:: WORK REQUIRED ::
Pick out every line in the records below that contains the word "Windows", and copy each of those lines in full.

[Data taken from a collection]
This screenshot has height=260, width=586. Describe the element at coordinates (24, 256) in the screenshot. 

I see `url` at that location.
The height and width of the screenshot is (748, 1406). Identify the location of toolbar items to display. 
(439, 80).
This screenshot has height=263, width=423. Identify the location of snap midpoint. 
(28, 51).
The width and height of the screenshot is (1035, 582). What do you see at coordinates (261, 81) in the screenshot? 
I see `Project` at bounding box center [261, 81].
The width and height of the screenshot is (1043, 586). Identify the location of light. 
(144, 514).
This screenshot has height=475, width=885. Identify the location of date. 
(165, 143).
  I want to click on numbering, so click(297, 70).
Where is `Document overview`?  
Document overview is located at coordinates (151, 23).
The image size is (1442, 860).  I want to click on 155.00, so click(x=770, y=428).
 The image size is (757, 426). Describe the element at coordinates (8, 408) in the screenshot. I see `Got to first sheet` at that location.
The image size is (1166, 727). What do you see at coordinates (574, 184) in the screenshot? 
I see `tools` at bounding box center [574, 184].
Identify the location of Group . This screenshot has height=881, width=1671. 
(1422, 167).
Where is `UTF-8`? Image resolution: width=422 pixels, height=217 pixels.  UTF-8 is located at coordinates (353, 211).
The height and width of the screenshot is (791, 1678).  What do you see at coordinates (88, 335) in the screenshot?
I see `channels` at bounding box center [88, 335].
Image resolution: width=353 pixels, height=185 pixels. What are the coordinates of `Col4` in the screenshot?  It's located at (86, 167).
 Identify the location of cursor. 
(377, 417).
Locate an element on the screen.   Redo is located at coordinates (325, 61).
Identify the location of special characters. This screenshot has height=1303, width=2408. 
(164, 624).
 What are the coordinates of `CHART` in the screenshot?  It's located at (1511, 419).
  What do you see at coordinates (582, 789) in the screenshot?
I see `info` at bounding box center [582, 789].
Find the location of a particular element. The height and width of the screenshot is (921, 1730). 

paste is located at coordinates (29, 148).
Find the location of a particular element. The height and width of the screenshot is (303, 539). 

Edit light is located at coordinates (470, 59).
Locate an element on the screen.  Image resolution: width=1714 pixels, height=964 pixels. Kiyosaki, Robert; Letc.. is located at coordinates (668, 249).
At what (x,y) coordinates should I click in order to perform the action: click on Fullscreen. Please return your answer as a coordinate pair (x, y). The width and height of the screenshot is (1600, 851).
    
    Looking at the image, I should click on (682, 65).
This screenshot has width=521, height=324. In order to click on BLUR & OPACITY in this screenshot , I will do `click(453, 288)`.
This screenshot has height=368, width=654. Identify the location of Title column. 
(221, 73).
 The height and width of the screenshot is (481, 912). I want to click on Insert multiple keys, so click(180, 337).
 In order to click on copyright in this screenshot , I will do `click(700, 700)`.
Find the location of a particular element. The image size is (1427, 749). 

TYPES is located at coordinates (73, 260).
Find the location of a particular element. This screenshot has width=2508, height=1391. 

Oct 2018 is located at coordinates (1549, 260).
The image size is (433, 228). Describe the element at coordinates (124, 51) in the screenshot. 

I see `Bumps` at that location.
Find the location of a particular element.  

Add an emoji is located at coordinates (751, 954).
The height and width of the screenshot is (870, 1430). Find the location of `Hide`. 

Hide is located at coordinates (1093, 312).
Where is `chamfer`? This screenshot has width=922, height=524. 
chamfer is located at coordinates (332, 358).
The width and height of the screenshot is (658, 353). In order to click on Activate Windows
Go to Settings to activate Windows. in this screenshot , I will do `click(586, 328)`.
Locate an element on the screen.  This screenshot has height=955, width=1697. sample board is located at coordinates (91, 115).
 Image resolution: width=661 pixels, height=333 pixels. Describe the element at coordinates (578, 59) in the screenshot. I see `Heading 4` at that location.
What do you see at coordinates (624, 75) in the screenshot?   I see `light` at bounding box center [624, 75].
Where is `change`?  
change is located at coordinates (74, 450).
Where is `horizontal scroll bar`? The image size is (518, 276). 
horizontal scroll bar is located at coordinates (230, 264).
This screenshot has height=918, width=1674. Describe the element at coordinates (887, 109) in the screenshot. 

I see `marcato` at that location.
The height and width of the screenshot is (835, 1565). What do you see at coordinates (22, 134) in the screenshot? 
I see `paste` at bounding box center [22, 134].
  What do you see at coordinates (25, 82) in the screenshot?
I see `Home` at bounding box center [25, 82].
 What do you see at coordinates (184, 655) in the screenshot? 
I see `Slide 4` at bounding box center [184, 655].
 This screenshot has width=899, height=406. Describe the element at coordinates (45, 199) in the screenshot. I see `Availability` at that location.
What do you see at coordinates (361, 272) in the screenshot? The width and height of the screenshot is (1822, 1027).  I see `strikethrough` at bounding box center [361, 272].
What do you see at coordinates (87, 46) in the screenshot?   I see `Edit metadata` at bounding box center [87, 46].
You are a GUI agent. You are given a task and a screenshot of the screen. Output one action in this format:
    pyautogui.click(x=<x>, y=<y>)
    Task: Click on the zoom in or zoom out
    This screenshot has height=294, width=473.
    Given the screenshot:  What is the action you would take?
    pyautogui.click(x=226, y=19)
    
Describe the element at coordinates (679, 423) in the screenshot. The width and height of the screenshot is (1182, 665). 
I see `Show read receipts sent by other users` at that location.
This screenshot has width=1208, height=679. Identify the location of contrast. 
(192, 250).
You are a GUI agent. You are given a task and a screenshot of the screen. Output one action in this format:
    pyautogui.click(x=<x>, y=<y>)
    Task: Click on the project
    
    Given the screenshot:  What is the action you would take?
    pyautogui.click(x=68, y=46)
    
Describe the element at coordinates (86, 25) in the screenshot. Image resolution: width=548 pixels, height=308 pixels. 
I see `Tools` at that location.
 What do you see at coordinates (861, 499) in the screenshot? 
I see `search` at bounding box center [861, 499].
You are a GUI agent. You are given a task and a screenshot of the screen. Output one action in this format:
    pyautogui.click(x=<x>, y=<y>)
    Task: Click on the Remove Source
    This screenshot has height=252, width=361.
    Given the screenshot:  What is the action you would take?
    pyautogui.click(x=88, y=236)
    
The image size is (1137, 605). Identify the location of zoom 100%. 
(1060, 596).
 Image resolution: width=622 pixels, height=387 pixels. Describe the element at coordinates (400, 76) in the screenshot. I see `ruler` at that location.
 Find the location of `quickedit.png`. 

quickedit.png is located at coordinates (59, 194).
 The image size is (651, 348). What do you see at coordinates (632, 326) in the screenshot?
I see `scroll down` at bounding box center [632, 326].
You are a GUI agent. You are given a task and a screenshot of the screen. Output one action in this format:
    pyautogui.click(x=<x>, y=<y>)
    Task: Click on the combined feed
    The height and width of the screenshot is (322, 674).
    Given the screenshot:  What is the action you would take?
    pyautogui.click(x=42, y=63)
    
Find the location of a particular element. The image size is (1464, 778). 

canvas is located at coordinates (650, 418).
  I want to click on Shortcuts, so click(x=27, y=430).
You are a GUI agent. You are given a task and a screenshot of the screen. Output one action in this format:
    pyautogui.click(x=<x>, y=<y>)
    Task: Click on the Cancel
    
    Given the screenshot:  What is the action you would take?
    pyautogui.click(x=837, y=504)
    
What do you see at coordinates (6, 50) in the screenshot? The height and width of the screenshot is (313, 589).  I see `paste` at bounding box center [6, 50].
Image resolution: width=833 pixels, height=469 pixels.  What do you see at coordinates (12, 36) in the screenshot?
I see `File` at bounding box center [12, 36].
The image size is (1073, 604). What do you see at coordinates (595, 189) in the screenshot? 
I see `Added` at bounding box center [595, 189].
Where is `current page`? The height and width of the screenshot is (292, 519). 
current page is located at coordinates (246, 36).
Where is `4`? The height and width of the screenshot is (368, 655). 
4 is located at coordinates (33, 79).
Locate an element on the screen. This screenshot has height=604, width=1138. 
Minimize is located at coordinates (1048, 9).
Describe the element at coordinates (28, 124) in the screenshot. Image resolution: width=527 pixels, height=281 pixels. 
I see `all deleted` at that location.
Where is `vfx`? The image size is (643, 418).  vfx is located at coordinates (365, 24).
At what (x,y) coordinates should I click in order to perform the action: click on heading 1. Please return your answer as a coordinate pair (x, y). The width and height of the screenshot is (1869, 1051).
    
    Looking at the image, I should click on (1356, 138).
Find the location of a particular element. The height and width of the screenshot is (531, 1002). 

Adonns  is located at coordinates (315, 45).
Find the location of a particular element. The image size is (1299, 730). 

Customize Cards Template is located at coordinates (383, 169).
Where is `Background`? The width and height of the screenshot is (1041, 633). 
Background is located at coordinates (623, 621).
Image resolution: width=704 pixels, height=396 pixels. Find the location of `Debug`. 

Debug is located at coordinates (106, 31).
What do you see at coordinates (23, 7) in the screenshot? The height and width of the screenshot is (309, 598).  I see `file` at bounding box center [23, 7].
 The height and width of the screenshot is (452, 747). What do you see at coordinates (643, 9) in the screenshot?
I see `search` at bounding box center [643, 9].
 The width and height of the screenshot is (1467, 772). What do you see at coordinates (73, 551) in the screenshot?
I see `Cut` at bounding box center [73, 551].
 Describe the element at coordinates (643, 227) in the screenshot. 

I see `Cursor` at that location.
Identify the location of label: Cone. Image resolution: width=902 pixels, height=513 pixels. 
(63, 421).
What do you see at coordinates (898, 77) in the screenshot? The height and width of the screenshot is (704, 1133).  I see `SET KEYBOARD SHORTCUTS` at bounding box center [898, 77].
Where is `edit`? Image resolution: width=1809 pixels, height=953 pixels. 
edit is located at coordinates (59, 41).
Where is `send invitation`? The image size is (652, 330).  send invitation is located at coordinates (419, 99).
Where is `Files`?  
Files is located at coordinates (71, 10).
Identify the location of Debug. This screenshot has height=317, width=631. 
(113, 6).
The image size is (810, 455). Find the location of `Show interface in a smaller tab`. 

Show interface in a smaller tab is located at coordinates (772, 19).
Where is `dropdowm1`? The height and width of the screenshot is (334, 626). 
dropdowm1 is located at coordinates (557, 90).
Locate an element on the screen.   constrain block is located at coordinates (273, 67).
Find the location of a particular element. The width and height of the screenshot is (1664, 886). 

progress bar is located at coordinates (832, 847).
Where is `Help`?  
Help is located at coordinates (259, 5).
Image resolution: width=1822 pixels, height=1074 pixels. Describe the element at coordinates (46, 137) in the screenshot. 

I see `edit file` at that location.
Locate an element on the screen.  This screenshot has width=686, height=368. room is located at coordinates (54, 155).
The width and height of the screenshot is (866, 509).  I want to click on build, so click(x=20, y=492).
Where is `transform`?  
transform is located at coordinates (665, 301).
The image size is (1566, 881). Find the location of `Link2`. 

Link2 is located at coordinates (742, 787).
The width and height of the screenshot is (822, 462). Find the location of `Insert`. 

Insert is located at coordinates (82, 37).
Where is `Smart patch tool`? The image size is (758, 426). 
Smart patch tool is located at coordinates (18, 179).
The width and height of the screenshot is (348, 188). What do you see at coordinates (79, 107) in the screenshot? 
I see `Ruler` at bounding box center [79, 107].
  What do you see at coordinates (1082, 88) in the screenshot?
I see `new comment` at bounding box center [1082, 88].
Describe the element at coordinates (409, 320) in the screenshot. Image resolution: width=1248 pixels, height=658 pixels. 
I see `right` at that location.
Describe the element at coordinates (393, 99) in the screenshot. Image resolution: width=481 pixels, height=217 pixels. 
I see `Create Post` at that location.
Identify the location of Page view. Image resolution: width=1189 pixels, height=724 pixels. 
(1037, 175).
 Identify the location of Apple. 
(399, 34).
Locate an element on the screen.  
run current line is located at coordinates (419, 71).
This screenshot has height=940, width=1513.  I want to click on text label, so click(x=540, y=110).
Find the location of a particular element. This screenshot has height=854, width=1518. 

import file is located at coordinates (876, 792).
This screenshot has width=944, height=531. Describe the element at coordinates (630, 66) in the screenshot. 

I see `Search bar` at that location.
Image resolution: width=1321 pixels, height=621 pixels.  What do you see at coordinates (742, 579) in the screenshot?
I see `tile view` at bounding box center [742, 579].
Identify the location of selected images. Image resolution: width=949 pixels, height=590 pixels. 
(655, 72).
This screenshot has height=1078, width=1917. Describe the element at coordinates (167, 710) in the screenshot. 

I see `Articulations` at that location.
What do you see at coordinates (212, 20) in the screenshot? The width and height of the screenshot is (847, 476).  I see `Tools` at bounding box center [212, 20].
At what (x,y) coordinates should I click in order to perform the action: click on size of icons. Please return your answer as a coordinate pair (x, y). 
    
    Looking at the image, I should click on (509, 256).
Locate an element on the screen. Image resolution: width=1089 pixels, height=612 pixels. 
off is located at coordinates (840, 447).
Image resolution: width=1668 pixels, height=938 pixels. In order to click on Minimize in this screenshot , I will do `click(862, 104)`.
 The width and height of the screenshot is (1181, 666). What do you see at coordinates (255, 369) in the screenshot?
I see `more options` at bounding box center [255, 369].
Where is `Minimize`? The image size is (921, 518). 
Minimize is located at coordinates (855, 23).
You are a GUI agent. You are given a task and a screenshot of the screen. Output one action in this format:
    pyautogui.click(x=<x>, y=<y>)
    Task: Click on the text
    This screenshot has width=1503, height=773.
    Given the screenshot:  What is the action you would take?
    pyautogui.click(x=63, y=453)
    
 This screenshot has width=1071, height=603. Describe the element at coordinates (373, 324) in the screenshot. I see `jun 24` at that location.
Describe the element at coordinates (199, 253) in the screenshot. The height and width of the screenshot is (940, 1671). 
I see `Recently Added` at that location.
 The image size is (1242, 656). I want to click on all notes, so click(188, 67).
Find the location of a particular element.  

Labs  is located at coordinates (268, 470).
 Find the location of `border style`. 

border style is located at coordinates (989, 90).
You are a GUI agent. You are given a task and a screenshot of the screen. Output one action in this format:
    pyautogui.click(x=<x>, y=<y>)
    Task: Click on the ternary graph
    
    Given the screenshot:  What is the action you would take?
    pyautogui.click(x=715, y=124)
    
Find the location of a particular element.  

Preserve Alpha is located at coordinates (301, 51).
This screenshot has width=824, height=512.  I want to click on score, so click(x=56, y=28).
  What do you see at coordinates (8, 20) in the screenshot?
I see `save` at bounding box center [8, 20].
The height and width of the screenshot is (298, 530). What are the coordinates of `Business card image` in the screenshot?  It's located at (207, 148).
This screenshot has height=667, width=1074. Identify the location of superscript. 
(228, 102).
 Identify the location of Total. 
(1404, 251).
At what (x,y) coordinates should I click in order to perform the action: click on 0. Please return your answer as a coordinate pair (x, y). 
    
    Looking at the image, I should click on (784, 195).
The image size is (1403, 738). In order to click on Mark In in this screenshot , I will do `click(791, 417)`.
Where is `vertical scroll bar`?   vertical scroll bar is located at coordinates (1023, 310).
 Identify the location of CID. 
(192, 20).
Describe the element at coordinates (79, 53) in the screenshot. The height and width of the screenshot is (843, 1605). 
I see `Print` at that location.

:: OUTPUT BELOW ::
The width and height of the screenshot is (658, 353). In order to click on Activate Windows
Go to Settings to activate Windows. in this screenshot , I will do `click(586, 328)`.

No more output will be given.